◆ **TASK DIRECTIONS**
Below is a block of data; give all of it again word for word.

(Items from a dataset)
------------------------------

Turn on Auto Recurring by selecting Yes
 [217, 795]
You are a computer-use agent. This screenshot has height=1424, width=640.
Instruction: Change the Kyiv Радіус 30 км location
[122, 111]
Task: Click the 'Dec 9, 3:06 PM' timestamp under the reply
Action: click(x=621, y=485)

------------------------------

◆ **REPLY**
Turn on Auto Recurring by selecting Yes
 [217, 795]
You are a computer-use agent. This screenshot has height=1424, width=640.
Instruction: Change the Kyiv Радіус 30 км location
[122, 111]
Task: Click the 'Dec 9, 3:06 PM' timestamp under the reply
Action: click(x=621, y=485)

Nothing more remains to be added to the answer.